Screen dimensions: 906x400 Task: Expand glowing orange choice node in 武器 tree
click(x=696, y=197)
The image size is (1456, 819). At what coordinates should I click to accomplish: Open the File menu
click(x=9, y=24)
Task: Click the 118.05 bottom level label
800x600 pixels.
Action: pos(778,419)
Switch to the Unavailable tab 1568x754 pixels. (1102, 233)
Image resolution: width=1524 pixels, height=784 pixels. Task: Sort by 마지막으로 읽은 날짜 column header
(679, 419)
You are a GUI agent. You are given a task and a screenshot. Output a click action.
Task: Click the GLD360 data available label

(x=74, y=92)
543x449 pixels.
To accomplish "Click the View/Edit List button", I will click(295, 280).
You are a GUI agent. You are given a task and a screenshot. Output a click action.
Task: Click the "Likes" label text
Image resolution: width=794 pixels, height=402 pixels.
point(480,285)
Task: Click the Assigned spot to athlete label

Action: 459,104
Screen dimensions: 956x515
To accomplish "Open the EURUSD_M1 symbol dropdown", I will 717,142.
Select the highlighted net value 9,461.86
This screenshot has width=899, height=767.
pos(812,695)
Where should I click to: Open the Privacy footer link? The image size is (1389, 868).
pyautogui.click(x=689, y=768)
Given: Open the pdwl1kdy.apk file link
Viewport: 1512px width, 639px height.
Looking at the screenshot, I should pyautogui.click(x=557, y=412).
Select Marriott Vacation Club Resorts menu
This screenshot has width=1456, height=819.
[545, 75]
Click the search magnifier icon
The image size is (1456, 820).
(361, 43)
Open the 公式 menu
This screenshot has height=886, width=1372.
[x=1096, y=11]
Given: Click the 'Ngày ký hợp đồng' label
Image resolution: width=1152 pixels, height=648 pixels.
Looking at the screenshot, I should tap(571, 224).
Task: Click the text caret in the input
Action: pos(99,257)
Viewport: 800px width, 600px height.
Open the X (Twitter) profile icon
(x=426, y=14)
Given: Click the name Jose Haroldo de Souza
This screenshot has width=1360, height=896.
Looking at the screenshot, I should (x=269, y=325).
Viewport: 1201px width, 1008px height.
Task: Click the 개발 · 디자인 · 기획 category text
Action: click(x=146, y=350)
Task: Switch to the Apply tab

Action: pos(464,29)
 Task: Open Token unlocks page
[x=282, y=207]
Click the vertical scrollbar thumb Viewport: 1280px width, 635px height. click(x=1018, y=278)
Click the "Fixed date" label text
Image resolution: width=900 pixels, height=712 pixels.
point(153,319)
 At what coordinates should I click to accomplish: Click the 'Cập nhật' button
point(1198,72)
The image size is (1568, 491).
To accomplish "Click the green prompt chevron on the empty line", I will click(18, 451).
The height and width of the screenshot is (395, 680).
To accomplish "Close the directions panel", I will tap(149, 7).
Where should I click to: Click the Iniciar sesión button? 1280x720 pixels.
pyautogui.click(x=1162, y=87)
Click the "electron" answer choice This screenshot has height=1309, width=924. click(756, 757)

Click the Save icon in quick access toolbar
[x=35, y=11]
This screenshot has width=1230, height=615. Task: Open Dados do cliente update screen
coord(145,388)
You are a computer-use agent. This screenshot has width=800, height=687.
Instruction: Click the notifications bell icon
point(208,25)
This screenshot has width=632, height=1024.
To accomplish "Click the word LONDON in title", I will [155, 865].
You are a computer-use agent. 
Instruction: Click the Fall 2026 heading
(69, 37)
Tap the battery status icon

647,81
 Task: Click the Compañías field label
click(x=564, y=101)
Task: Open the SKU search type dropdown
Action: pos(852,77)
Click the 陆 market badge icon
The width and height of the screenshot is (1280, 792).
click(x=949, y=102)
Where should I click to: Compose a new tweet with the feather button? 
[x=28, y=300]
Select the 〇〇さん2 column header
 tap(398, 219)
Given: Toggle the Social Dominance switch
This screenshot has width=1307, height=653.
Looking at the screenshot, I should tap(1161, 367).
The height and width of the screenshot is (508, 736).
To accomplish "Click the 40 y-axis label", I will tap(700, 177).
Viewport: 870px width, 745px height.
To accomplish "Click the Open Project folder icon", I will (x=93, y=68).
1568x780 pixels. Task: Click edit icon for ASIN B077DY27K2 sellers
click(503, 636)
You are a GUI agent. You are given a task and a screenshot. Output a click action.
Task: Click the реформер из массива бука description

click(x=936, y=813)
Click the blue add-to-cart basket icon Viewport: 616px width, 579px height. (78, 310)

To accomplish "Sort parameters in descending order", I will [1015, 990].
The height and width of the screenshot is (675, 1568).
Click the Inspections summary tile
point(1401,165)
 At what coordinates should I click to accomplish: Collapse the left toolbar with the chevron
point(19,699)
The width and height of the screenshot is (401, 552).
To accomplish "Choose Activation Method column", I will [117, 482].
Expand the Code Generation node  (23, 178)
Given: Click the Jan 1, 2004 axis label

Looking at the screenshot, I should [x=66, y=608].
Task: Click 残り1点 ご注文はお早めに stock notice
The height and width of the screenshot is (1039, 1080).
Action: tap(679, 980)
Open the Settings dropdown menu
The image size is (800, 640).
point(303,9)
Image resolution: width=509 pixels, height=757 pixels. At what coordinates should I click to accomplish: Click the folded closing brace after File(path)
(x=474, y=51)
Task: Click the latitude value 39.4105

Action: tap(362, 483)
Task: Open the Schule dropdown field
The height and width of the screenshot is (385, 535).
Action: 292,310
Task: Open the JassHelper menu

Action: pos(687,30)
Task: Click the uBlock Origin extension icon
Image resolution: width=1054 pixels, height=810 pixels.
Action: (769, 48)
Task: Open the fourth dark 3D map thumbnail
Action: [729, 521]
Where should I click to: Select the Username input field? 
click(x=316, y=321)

PROBLEM TO SOLVE -> Starting with the first line of the records above, give back each line exactly until the line with "Task: Click the 118.05 bottom level label" has been given as well.

EXPECTED OUTPUT ->
Screen dimensions: 906x400 Task: Expand glowing orange choice node in 武器 tree
click(x=696, y=197)
The image size is (1456, 819). At what coordinates should I click to accomplish: Open the File menu
click(x=9, y=24)
Task: Click the 118.05 bottom level label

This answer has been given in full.